#### Provided data ####
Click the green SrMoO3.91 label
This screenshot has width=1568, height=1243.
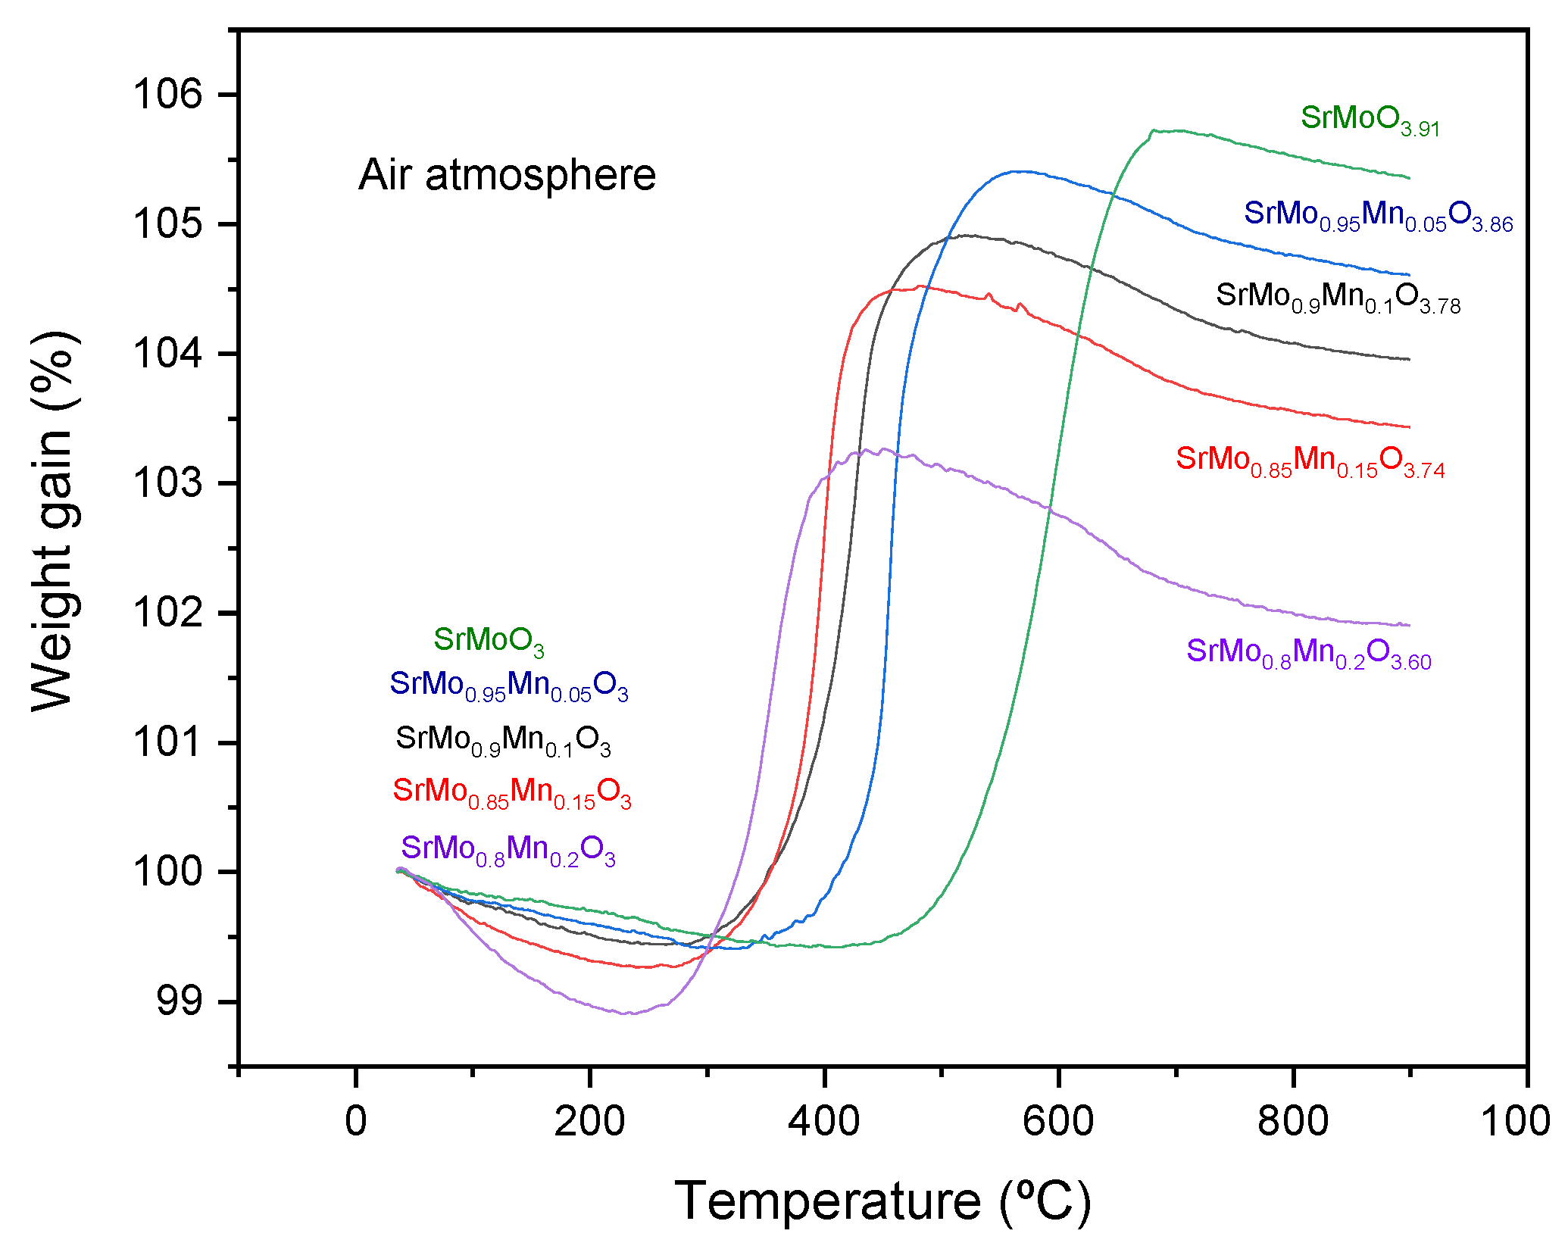(x=1370, y=120)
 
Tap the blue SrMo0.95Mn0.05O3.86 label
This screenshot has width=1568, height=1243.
(x=1378, y=215)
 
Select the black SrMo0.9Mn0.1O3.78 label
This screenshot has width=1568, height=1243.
(x=1338, y=297)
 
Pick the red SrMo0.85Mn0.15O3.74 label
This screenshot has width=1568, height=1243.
(x=1310, y=461)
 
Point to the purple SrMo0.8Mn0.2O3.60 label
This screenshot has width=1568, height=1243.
(x=1308, y=652)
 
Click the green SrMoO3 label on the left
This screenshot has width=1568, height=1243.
(x=489, y=641)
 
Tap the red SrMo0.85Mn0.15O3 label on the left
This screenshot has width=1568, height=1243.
(x=511, y=792)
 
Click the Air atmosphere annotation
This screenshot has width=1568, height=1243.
(x=507, y=176)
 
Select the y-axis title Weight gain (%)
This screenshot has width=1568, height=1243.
(x=53, y=520)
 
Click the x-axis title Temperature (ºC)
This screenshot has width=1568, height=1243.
(x=882, y=1201)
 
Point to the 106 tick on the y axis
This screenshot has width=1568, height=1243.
(x=168, y=95)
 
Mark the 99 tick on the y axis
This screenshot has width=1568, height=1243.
(x=180, y=1001)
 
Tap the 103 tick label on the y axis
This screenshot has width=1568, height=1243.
(x=168, y=483)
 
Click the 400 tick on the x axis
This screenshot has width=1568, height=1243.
(x=823, y=1121)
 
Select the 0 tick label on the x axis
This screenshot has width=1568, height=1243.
(x=355, y=1121)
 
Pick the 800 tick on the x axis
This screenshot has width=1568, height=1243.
(x=1292, y=1121)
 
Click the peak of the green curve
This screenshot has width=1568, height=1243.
(x=1154, y=130)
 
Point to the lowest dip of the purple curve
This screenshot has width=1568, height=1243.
(x=627, y=1013)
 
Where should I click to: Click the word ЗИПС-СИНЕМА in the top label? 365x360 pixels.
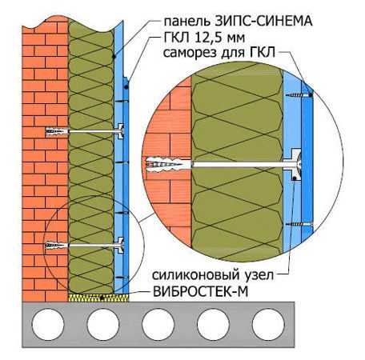coord(263,22)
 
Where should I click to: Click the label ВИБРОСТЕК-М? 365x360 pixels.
coord(201,291)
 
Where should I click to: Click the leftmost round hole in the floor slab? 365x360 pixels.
coord(48,324)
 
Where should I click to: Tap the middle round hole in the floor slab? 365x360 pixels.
coord(158,324)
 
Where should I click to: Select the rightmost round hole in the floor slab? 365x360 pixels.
coord(268,324)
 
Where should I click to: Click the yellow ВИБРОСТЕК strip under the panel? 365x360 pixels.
coord(98,298)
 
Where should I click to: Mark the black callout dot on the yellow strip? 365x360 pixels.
coord(102,298)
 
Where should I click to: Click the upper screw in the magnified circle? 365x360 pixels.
coord(299,94)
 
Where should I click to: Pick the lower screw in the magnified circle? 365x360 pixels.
coord(299,224)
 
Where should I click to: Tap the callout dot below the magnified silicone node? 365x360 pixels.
coord(294,178)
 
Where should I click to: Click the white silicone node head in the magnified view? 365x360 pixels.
coord(296,164)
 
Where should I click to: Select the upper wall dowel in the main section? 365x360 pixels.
coord(57,131)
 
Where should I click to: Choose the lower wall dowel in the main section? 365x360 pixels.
coord(57,245)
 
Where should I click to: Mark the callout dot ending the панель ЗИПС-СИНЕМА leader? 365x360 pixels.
coord(114,57)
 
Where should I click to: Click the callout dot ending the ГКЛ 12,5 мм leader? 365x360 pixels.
coord(126,87)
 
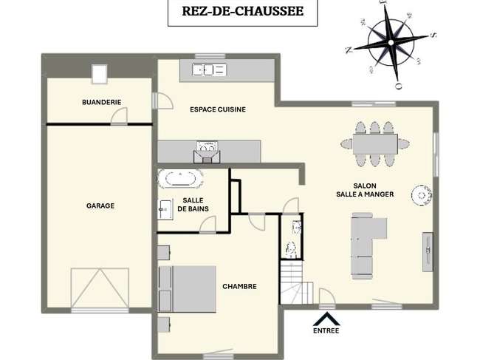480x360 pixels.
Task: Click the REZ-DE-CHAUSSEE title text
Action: pos(243,11)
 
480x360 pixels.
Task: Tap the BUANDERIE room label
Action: pos(102,102)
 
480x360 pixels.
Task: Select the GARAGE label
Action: pos(100,206)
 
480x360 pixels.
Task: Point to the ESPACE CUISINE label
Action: pos(218,109)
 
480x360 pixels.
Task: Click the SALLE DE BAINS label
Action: pos(193,205)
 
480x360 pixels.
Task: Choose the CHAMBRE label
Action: pos(239,287)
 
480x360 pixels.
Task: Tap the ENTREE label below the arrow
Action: pos(326,331)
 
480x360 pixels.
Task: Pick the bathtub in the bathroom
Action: pos(180,178)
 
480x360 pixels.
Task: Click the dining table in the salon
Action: pos(375,144)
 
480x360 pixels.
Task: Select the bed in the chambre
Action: pos(187,289)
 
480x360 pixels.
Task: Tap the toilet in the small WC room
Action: pos(291,249)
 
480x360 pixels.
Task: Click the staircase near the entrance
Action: pos(296,282)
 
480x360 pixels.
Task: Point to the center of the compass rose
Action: pos(391,43)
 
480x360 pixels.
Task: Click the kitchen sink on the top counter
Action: pos(209,69)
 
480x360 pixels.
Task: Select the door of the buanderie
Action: pos(119,116)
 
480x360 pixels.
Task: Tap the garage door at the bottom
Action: pos(100,288)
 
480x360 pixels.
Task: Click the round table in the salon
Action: pos(422,195)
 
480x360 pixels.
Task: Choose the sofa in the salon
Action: pos(367,245)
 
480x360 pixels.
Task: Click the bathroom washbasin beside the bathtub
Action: pos(165,209)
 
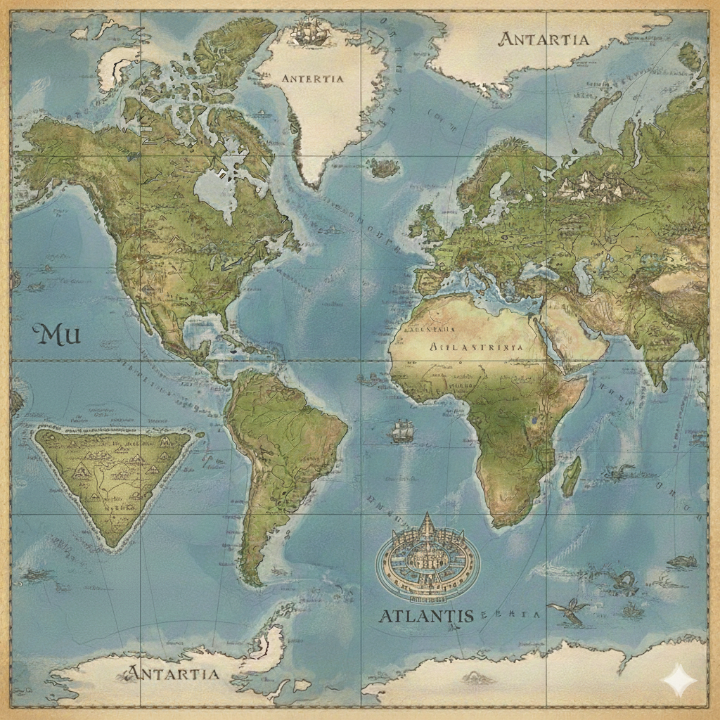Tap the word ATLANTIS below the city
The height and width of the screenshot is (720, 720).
pos(426,616)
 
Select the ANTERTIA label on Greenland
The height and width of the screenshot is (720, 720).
pos(312,79)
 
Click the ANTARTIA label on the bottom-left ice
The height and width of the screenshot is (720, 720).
pos(173,673)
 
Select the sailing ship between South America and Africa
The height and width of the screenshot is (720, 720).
pos(400,431)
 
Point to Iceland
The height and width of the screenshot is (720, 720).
pos(384,167)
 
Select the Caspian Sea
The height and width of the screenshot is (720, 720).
pos(582,274)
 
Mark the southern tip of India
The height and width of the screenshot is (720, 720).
pos(660,384)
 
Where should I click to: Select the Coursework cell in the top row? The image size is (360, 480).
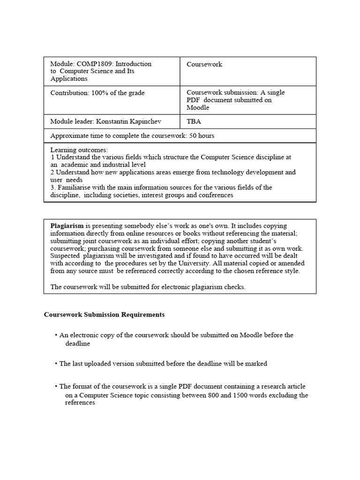click(204, 64)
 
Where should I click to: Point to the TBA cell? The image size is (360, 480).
click(194, 121)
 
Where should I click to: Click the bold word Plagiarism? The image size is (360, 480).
click(67, 225)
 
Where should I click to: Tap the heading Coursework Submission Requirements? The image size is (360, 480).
click(104, 315)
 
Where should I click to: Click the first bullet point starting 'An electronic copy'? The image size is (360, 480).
click(56, 335)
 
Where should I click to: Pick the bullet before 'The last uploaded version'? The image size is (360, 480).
click(56, 364)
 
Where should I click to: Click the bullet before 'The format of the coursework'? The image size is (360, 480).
click(56, 387)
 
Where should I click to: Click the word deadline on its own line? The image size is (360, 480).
click(77, 343)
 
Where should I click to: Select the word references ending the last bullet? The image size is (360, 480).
click(80, 403)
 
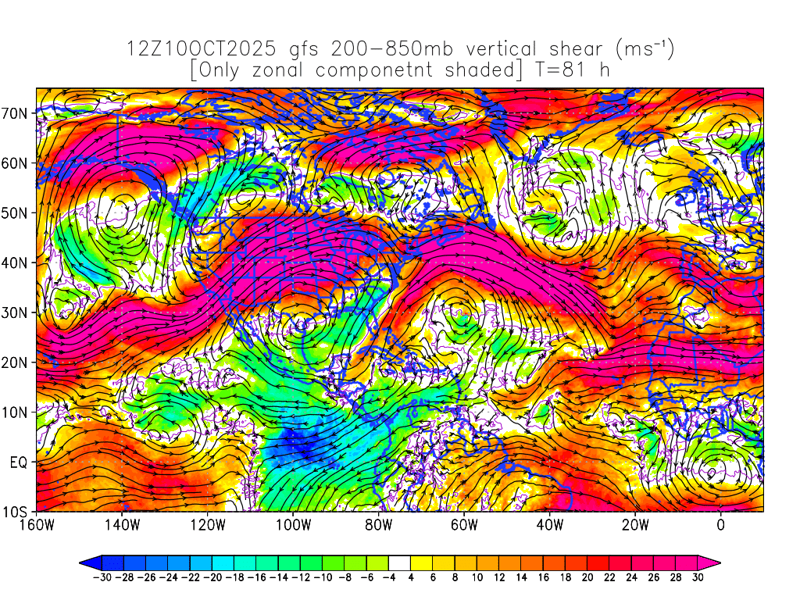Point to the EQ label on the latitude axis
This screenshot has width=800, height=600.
click(x=19, y=462)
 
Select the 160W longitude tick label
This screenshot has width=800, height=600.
click(x=36, y=524)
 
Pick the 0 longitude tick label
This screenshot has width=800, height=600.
click(x=720, y=524)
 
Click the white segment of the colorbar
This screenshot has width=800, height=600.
click(x=399, y=562)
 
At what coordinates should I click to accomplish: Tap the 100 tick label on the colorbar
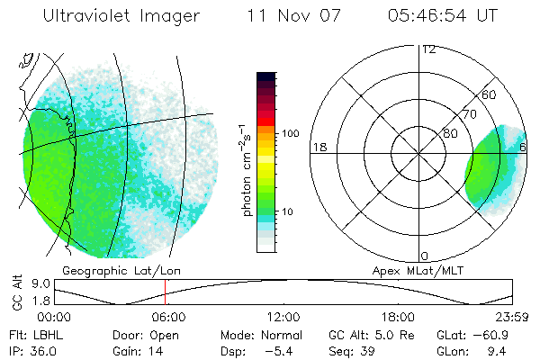click(x=290, y=133)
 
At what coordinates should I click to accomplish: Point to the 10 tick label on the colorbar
click(x=287, y=212)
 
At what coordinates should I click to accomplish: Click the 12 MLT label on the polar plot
click(x=428, y=50)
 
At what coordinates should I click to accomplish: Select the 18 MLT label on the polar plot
click(x=318, y=147)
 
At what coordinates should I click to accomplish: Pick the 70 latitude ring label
click(x=470, y=116)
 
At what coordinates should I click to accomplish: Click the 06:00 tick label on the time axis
click(x=168, y=317)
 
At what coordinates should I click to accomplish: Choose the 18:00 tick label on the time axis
click(x=397, y=317)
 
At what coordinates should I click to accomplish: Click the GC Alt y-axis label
click(x=15, y=293)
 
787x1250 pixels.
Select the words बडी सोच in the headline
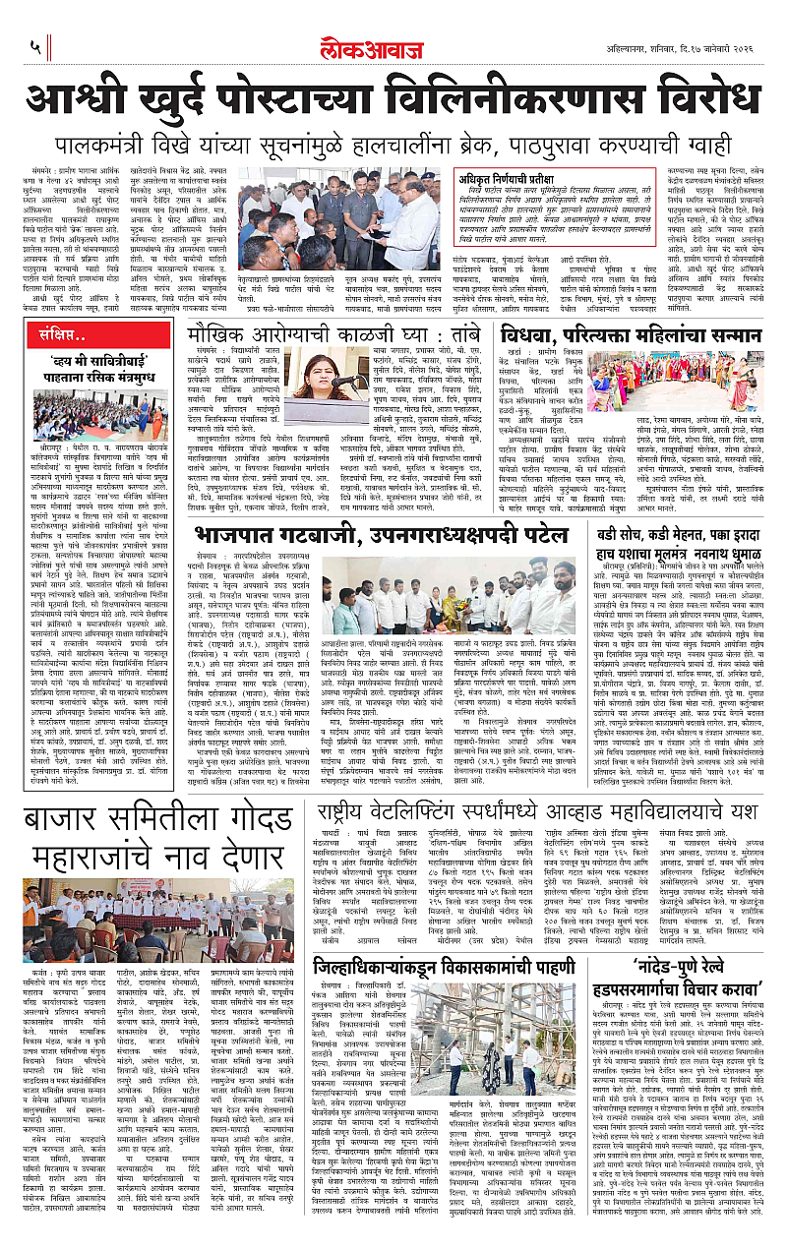616,534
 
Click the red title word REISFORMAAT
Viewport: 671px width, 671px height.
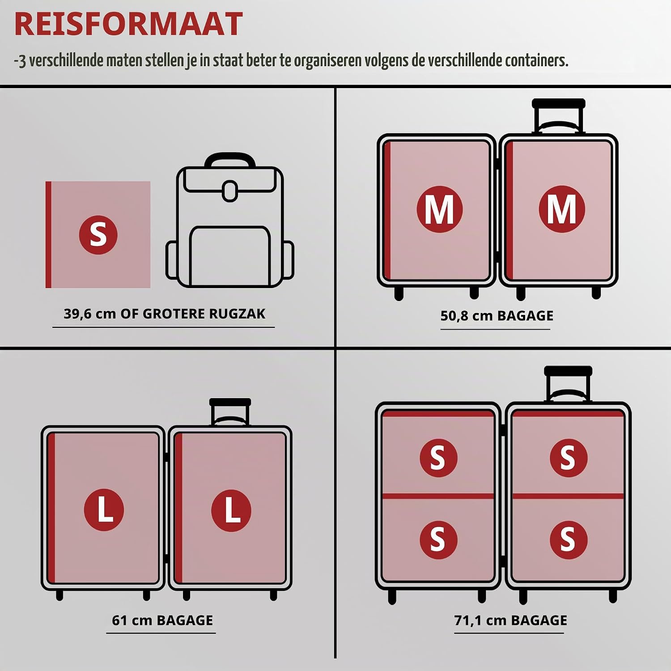[x=128, y=24]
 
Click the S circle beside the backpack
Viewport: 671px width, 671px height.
[x=98, y=235]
####
Return the records from the line with "At what coordinates should I click to accomplish: Tap" up to and including the line with "click(x=287, y=212)", copying each line exactly but leaving out the pictures.

#### [Solution for this exercise]
At what coordinates should I click to accomplish: Tap the 100 tick label on the colorbar
click(x=290, y=133)
 
At what coordinates should I click to accomplish: Point to the 10 tick label on the colorbar
click(x=287, y=212)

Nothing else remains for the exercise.